Each January, we see a flurry of press reports claiming that the first working Monday of the New Year is the peak day for enquiries to solicitors about divorce proceedings – something often attributed to spending much more time at home with each other than usual during the Christmas and New Year break.
Unsurprisingly, this has led people to speculate that the coronavirus crisis could lead to an increase in divorces, given that couples who may already be experiencing difficulties in their relationships are required to stay at home together for much of the time.
I am considering divorcing
The coronavirus crisis has seen the Stay at Home requirements come into effect at a time when major changes to divorce laws are being considered by Parliament.
As it stands, one party can petition for divorce and must show one of the following to demonstrate that the marriage has broken down irretrievably:
- a) unreasonable behaviour
c) a period of separation in excess of 2 years if both parties agree
d) a period of desertion for 2 years
e) a period of separation in excess of 5 years, where it does not matter if one party objects or not.

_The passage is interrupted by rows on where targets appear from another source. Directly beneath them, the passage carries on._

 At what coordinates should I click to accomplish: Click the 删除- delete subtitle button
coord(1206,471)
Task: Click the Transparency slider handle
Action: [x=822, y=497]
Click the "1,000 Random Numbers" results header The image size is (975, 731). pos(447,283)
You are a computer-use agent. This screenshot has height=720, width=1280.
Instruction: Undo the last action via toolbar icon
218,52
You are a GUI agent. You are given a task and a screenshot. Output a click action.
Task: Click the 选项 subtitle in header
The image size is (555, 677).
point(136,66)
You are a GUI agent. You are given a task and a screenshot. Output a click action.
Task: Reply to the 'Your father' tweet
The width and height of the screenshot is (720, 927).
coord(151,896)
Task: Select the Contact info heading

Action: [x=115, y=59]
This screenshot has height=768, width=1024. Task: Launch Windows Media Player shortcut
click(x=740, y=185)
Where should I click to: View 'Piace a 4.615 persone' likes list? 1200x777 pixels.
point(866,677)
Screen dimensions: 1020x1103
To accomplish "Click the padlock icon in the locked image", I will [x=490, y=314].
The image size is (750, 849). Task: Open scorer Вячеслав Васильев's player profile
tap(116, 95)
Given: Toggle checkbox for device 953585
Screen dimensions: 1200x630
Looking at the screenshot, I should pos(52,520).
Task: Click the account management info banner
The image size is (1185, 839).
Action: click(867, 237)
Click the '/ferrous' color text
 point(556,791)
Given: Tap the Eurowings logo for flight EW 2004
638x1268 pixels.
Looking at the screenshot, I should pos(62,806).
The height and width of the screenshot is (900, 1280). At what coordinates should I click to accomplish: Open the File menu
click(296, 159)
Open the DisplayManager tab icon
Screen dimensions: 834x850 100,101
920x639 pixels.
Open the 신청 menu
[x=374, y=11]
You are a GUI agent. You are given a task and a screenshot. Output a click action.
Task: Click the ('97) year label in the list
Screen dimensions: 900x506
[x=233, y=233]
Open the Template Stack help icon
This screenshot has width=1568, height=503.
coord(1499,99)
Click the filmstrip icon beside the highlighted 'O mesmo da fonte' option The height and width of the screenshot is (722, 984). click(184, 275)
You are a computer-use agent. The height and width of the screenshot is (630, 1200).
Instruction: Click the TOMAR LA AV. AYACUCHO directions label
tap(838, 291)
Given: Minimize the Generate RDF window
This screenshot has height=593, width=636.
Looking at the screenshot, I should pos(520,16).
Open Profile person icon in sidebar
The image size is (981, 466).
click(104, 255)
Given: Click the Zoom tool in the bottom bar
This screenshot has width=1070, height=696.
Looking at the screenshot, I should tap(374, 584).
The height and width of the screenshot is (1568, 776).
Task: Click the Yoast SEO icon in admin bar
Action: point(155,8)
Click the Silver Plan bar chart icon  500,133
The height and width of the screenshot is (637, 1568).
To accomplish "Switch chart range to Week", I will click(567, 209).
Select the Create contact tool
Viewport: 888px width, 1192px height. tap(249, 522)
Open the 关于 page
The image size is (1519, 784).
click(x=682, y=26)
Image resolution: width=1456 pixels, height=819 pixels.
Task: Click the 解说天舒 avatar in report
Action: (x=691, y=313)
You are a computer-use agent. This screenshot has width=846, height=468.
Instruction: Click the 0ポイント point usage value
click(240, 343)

The new law is expected to remove the requirement to give reasons and will only require the applicant to confirm that the marriage has broken down irretrievably – a measure known as ‘no-fault divorce’.
It had been expected that this change would come into effect this year. However, the change may be delayed by the impact of coronavirus. The new law may mean that the requirement for two year’s separation has no effect if it comes into force sooner than two years’ from now, as seems likely.
I am living with a partner I wish to divorce
If you are having to follow Stay at Home advice in the same home as your spouse, you should seek opportunities for time apart, whether in different rooms or one of you spending time in the garden.
It is also important to try, as far as possible, not to say things that you regret in the heat of the moment, while confined together.